**Görev Koşulları**
1. Bombacının kimlik tespitine dair metni iki cümleyle özetleyin.
2. Bombacının kimlik tespitine dair metinde "Türkiye’de tuhaf şeyler" sözlerinden başlayıp aşağıda "ve tartışma yarattı." sözlerine kadar uzanan her şeyi harfi harfine aktarın.

Türkiye’de tuhaf şeyler oluyor? Ayrıştıkça ayrışıyoruz. Dost kim, düşman kim belli değil. R.T. Erdoğan yandaşlığı da karşıtlığı da sınırları zorladıkça zorluyor. Yandaşlar, Haşa; kesinlikle kabul edilemez olmakla birlikte Erdoğan’ın Şanı Yüce Allah’ın sıfatlarını taşıdığını söylerken, karşıtlar milli meselelerde bile düşman saflarda yer alabiliyor.
Bombacı YPG’li
Başbakan Davutoğlu’nun saldırının üzerinden 8 saat geçmeden bombacının, PKK’nın Suriye kanadı PYD/YPG militanı Kürt uyruklu, 1992 doğumlu Suriye vatandaşı Salih Necar olduğunu açıklanması kuşku ve tartışma yarattı.
Ragıp Göker bile ‘Daha servistekilerin kimliği tespit edilemezken, teröristin kimliği nasıl tespit edildi?’ sorusunu yöneltti. Sadece Ragıp mı? AB’den ABD’ye kadar birçok yetkili açıklamayı kuşkulu; inanılmaz buldu. Bombacının YPG’li olduğunun henüz onaylanmadığını iddia ettiler. Peki nasıl tespit edildi.
Otomatik Parmak İzi Teşhis Sistemi (AFİS)’yle saniyede 26 bin parmak izini karşılaştırılabiliyor. Yine benzer bir sistemle fotoğraftan kimlik tespiti yapılabiliyor. Burada en hayati nokta olay yerinde bulunan parmağın veya fotoğrafın sahibinin kayıtlarda parmak izinin veya fotoğrafının olup olmamasıdır. Saldırganların kimlik tespiti çoğunlukla bu yöntemle yapılıyor.
Nasıl tespit edildi?
Olay yerinde 29 ceset bulundu. 20'sinin asker kökenli olması ve hepsinin de parmak izi bulunması nedeniyle kimlikleri süratle tespit edildi. Diğer; gazeteci, bankacı v.b. gibi sivil 8 vatandaşın kimliği de kısa sürede tespit edilebildi.
Kimliği belirlenemeyen 9'uncu cesedin teröriste ait olduğu veya olabileceği anlaşıldı. Yapılan parmak izi karşılaştırılmasında; parmak izi Mardin'de alınan Neccar'ın kimliği ve Suriye’den geldiği, Suriye’de PYD/YPG mensubu olduğu, Türkiye’de PKK’lılarla birlikte hareket ettiği olayın üzerinden 8 saat geçmeden ortaya çıktı.
ABD Dışişleri: YPG'ye güveniyoruz
Dışişleri Bakanı Çavuşoğlu’nun ‘ABD Dışişleri Bakanı John Kerry'nin de YPG’nin güvenilmez olduğunu söylemesinden memnun olduk’ şeklinde sözlerine, ABD Dışişleri Bakanlığı Sözcüsü Mark Toner, PKK ve YPG ile ilgili politikalarında değişiklik olmadığını belirterek, ‘PKK’yı yabancı bir terör örgütü olarak görüyoruz. YPG’yi farklı görüyoruz’ dedi. Eylem üslenilseydi ABD bu ifadeyi kullanamazdı.

**Gösterilen Veriler**
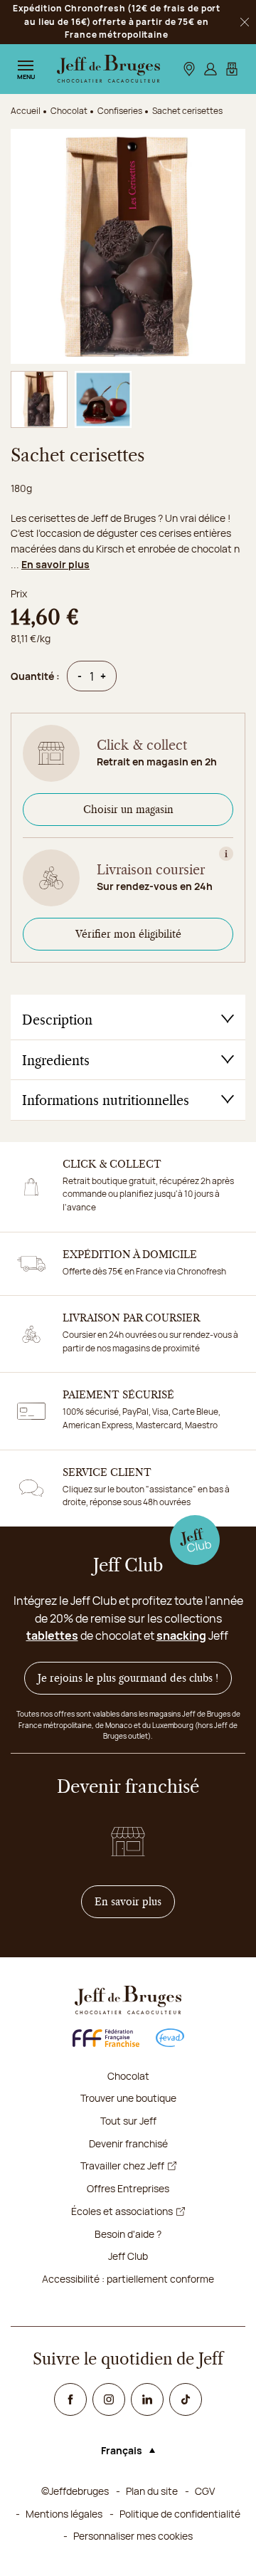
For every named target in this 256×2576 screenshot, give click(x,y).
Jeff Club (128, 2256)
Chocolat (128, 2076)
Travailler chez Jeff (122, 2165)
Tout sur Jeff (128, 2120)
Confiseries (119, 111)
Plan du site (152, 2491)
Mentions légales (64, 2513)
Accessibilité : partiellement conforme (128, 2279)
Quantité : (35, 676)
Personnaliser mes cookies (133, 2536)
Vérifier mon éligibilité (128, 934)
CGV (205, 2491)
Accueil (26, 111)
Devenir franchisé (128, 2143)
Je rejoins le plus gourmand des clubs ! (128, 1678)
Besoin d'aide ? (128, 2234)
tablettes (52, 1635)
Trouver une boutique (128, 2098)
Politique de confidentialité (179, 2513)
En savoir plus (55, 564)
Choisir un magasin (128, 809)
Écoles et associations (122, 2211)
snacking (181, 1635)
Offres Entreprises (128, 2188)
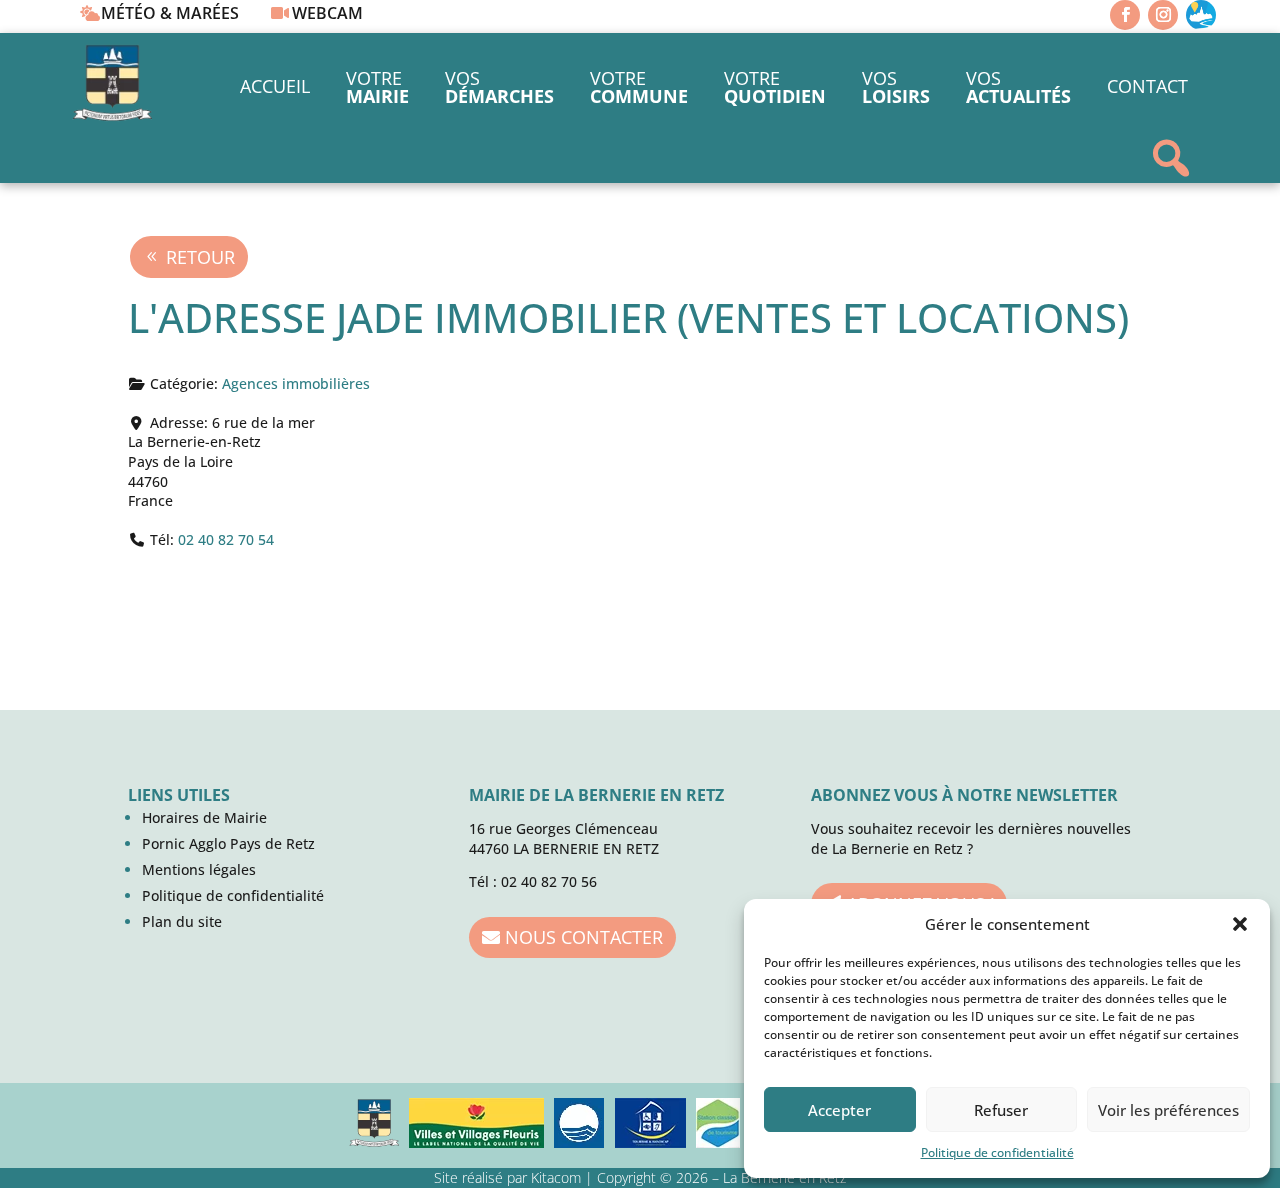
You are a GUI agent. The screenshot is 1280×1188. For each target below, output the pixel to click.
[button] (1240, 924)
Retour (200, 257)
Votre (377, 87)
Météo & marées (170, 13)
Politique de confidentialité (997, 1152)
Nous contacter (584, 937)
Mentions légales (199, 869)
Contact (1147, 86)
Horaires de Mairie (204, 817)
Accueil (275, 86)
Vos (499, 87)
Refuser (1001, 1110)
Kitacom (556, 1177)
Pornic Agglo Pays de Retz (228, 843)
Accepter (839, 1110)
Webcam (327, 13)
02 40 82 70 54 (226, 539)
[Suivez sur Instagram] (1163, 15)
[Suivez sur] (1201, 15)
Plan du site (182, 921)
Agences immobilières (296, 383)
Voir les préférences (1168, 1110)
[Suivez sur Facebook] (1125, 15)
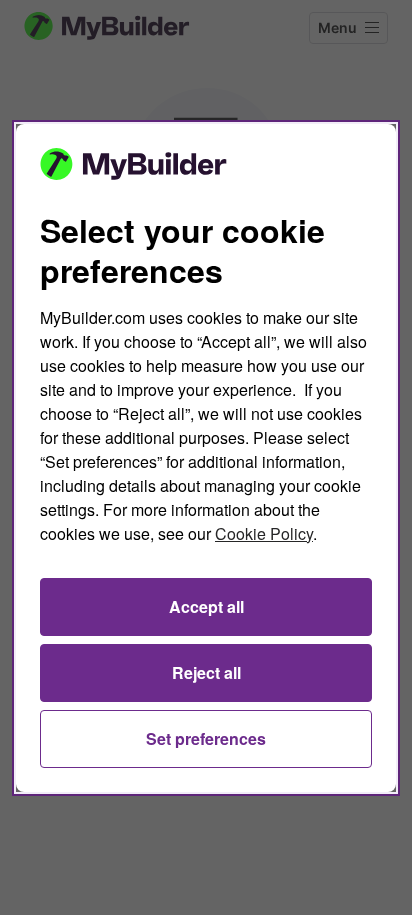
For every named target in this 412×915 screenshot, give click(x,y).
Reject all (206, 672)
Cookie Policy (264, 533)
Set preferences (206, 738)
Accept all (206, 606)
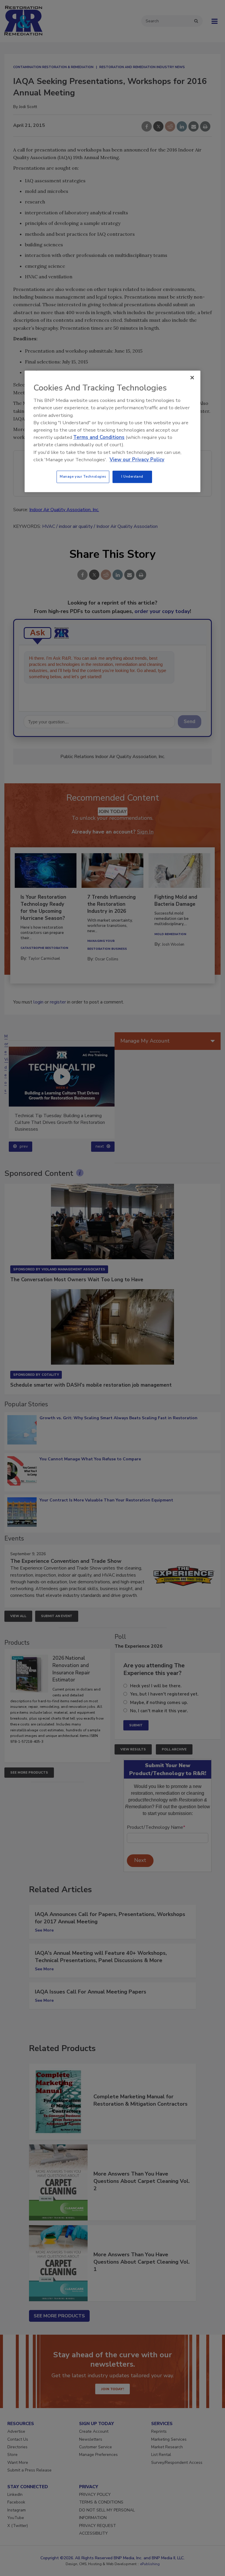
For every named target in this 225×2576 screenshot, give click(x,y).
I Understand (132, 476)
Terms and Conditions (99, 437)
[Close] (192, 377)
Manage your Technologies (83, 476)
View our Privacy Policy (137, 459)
* * *
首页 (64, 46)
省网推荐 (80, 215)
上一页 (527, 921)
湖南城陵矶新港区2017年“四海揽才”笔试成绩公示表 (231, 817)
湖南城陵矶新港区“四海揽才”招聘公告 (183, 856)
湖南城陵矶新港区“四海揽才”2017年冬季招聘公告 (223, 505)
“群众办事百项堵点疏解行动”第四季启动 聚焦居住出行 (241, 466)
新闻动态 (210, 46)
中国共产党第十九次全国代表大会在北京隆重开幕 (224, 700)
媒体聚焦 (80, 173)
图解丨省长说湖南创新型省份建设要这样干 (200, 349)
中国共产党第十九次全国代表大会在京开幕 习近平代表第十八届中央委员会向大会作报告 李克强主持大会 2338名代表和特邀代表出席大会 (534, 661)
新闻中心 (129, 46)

**Görev Yanıtları**
1. Başbakan Davutoğlu'nun saldırının üzerinden 8 saat geçmeden bombacının PYD/YPG militanı, Suriye vatandaşı Salih Necar olduğunu açıklaması kuşku ve tartışma yarattı; kimlik, olay yerinde kimliği belirlenemeyen cesedin parmak izinin Mardin'de alınmış kayıtla karşılaştırılmasıyla ortaya çıktı. ABD Dışişleri Bakanlığı Sözcüsü Mark Toner ise PKK ve YPG ile ilgili politikalarında değişiklik olmadığını belirterek YPG'yi farklı gördüklerini söyledi.

2.
Türkiye’de tuhaf şeyler oluyor? Ayrıştıkça ayrışıyoruz. Dost kim, düşman kim belli değil. R.T. Erdoğan yandaşlığı da karşıtlığı da sınırları zorladıkça zorluyor. Yandaşlar, Haşa; kesinlikle kabul edilemez olmakla birlikte Erdoğan’ın Şanı Yüce Allah’ın sıfatlarını taşıdığını söylerken, karşıtlar milli meselelerde bile düşman saflarda yer alabiliyor.
Bombacı YPG’li
Başbakan Davutoğlu’nun saldırının üzerinden 8 saat geçmeden bombacının, PKK’nın Suriye kanadı PYD/YPG militanı Kürt uyruklu, 1992 doğumlu Suriye vatandaşı Salih Necar olduğunu açıklanması kuşku ve tartışma yarattı.